TASK INSTRUCTIONS:
What are the lines from the one containing "This screenshot has height=432, width=768." through the last line of the records below? Return them exactly, leaving out pictures.

Stored data:
********

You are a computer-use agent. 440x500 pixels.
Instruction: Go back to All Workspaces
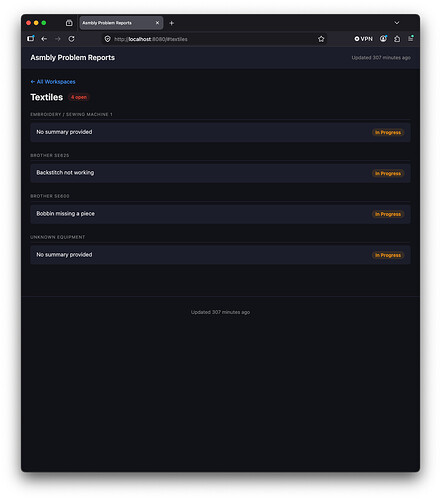point(53,82)
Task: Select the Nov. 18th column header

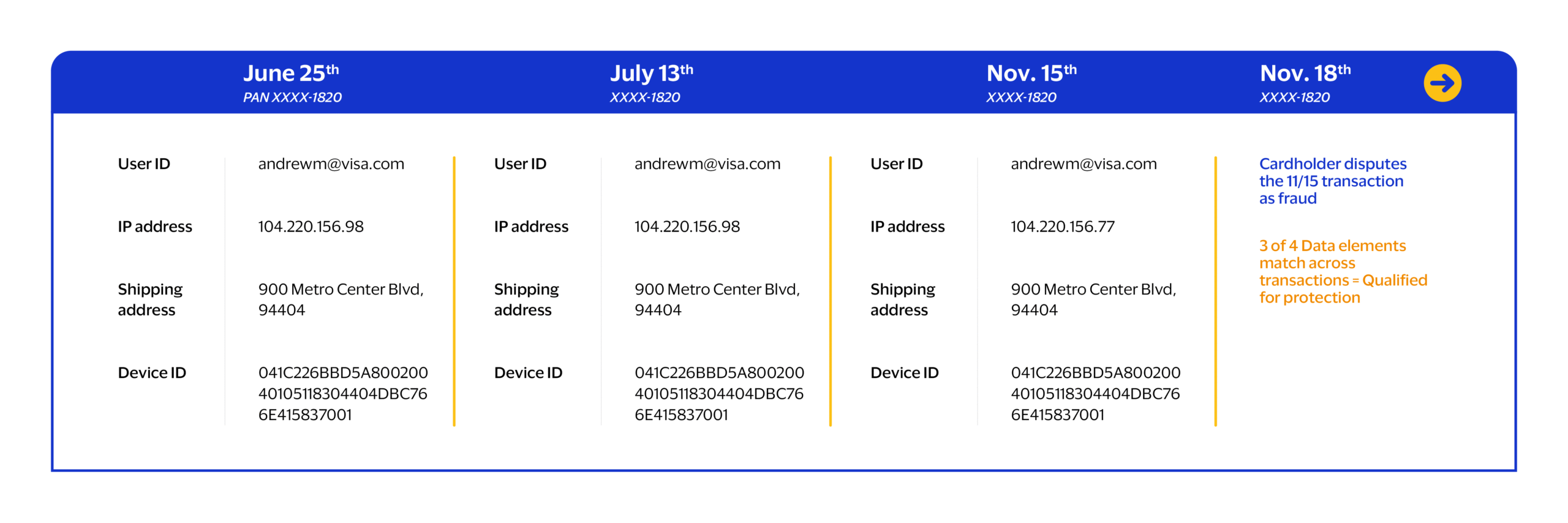Action: 1305,73
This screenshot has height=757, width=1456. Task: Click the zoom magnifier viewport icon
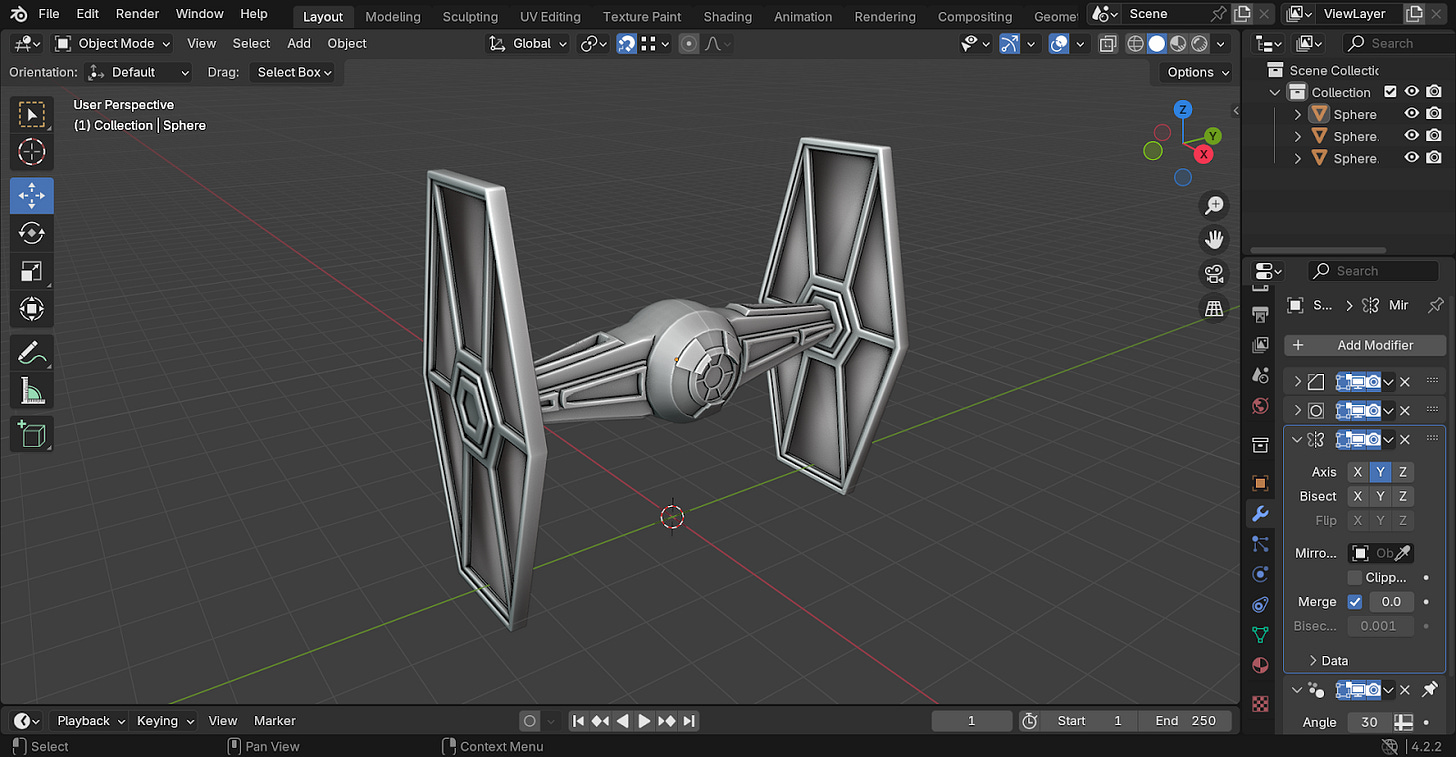click(1214, 205)
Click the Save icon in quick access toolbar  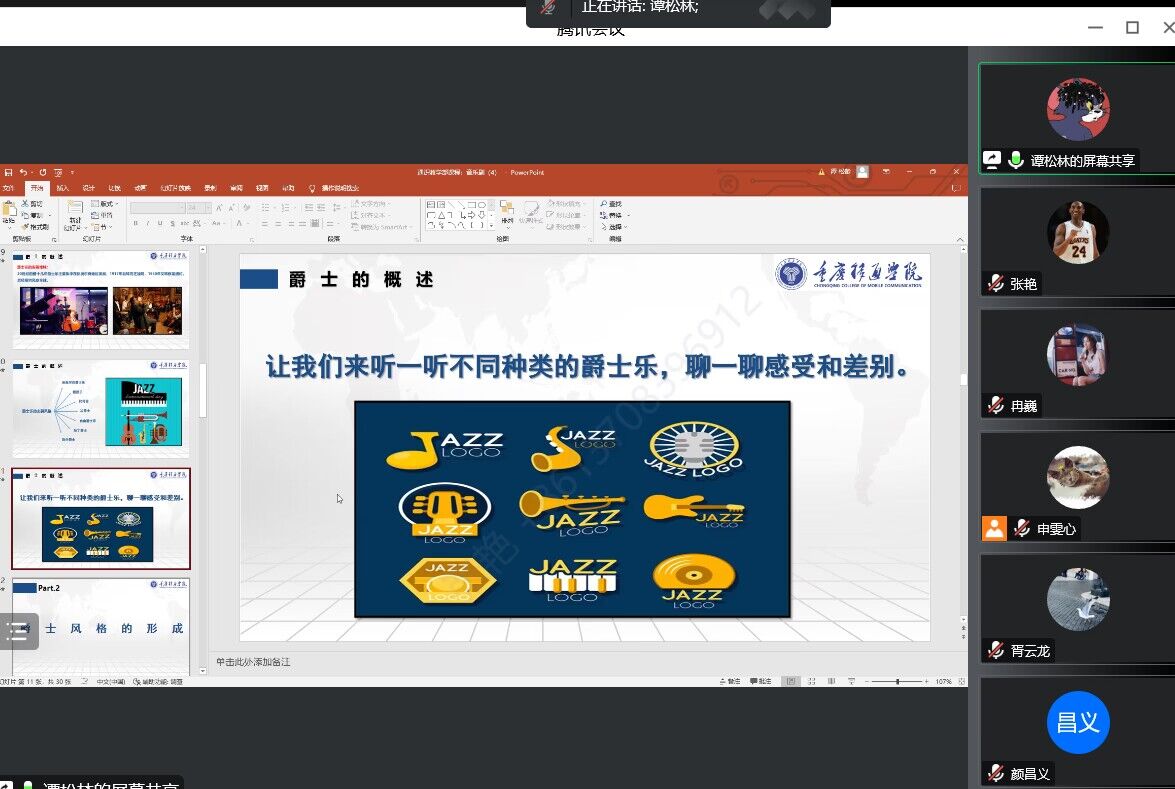coord(8,172)
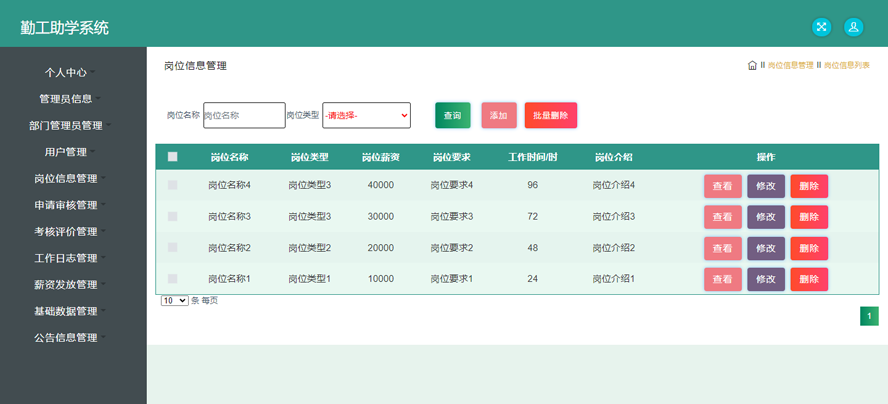Open 公告信息管理 menu item
The image size is (888, 404).
coord(66,338)
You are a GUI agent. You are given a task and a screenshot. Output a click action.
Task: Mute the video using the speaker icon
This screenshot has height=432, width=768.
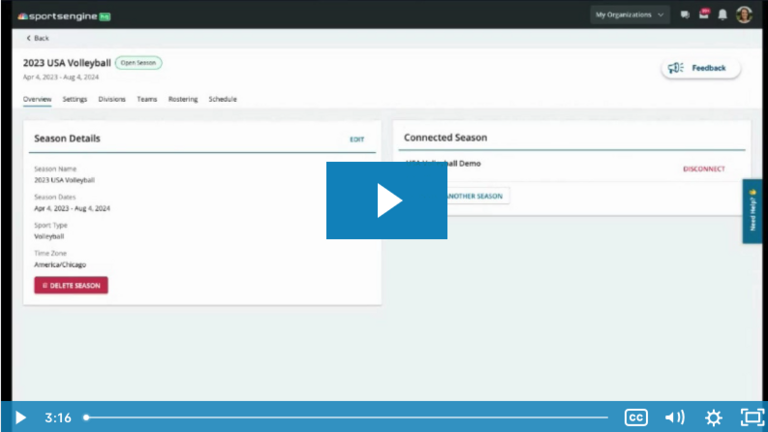(x=675, y=417)
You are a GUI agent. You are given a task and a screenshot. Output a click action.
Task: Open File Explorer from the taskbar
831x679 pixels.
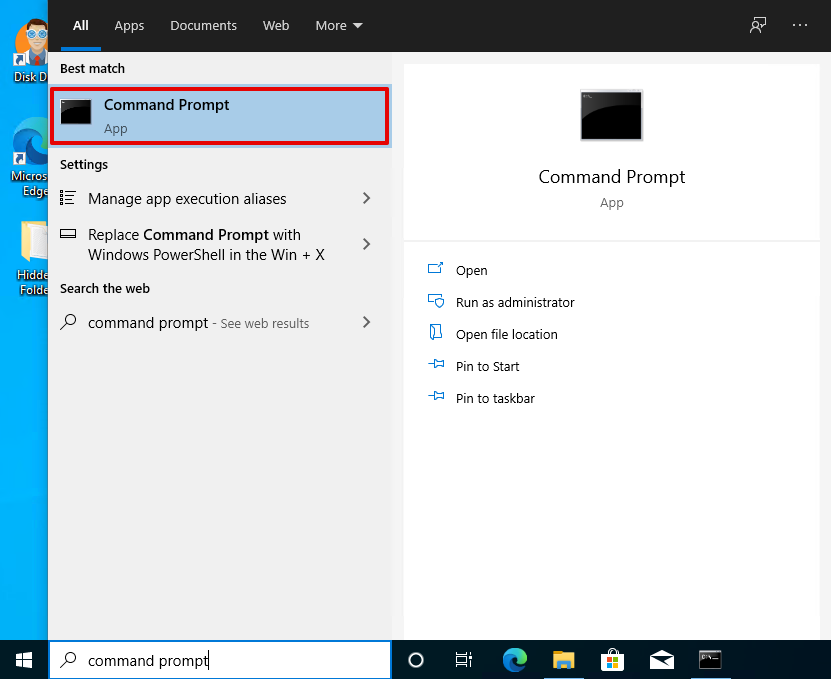[x=563, y=660]
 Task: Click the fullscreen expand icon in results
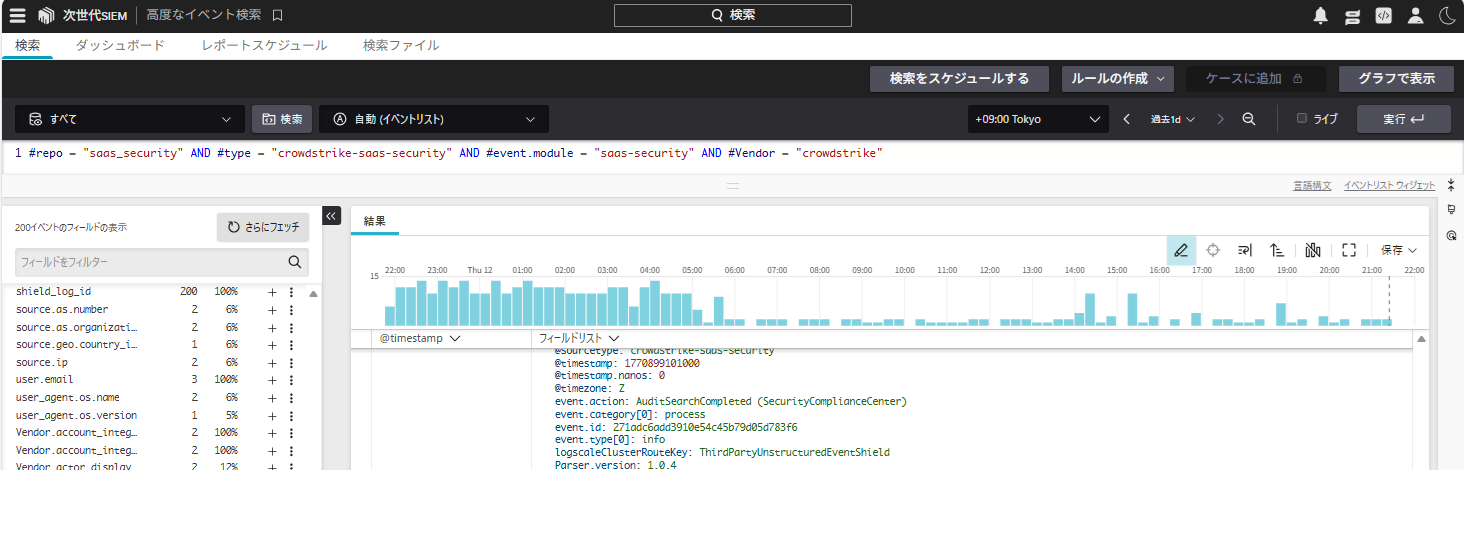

********

TASK RESPONSE:
This screenshot has height=432, width=768.
(x=675, y=417)
You are a GUI agent. You are given a task and a screenshot. Output a click action.
Task: Open File Explorer from the taskbar
831x679 pixels.
[x=563, y=660]
 Task: Click the fullscreen expand icon in results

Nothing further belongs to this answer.